**WHAT TO WORK ON**
Extract each line of the rows below that contains the word "screenshot".

***** RECORDS SUPPLIED

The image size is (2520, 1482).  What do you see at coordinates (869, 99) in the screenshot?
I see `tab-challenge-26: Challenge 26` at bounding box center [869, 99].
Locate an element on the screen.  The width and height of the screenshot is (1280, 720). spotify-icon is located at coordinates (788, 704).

**********
***** RECORDS SUPPLIED

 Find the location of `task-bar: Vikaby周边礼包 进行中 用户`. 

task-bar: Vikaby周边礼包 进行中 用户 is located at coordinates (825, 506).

**********

**ANSWER SPACE**
The image size is (2520, 1482).  What do you see at coordinates (869, 99) in the screenshot?
Locate an element on the screen.  The width and height of the screenshot is (1280, 720). spotify-icon is located at coordinates (788, 704).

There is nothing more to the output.